In the text on Sierra meadow restoration below, how many acres of meadow did the Haskell Peak Meadows Restoration Project restore?

▸ **Document section**
◆ ◆ ◆ ◆ ◆ ◆ ◆

Through our partnership with the WCB, we are working to restore 6,000 acres of meadow habitat, complete planning for an additional 4,000 acres, and identify the next 2,500 acres of meadows to prioritize for future restoration.

Projects selected to date for funding by the SMP Grant Program include: 14 meadow restoration implementation projects ($8.5 million awarded) 13 meadow restoration planning projects ($4.1 million awarded) 10 technical assistance projects ($2.3 million awarded)

Launched in March 2023, the Sierra Meadows Partnership Grant Program has already completed five successful project selection cycles in March, May, July, and November of 2023 and February 2024. Across all rounds, the SMP Management Board reviewed 55 project applications for a total funding request of $25 million. Thirty-seven projects were selected for funding, totaling nearly $15 million of SMP funds and leveraging $5.5 million in cost share brought by SMP grantees. And with $1.6 million already awarded to indigenous-led projects and tribal involvement in non-indigenous-led projects across the Sierra Nevada, we’re well on our way to exceeding our $2 million goal for supporting these communities. Increasing authentic engagement and inclusion of indigenous groups, who have historically had barriers to accessing restoration and conservation funding, in meadow restoration and conservation is a core strategy of this program.

As an example of an implementation project, the South Yuba River Citizens League (SYRCL) received SMP block grant funding for the Haskell Peak Meadows Restoration Project located in the headwaters of the North Fork of the Yuba River. With this funding, SYRCL restored hydrologic function in five degraded meadows, totaling 229 acres, using beaver dam analogs (BDAs) and post assisted log structures (PALS) to raise water levels in eroded channels and the surrounding water table. Members of the United Auburn Indian Community participated in the restoration through a weeklong training on BDA and PALS construction.

Biologist conducting a meadow plant survey. Photo courtesy of South Yuba River Citizens League.

◆ ◆ ◆ ◆ ◆ ◆ ◆

▸ **Data block**
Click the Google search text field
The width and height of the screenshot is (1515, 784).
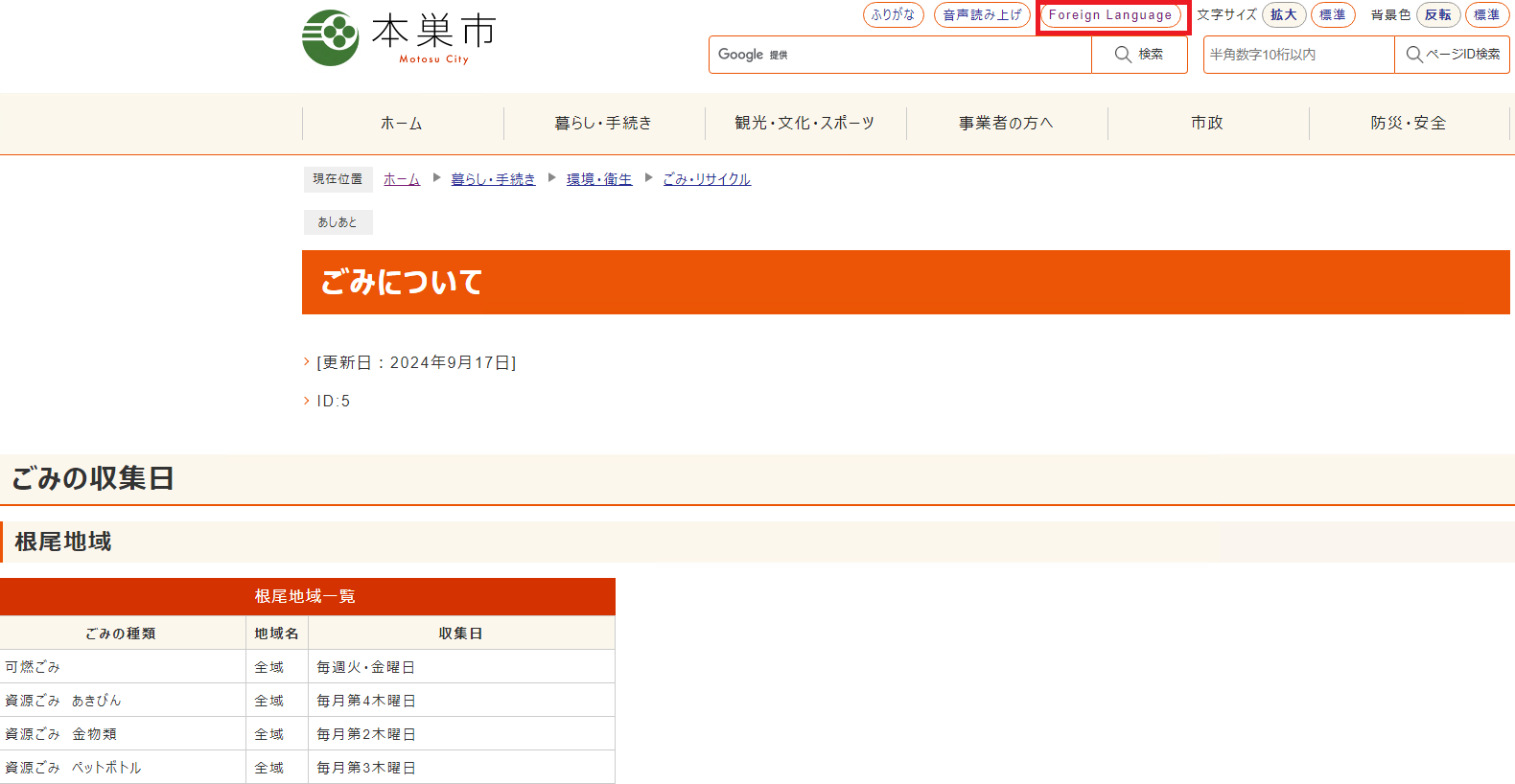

◆ ◆ ◆ ◆ ◆ ◆ ◆

▸ **Response to this exercise**
229 acres, across five degraded meadows.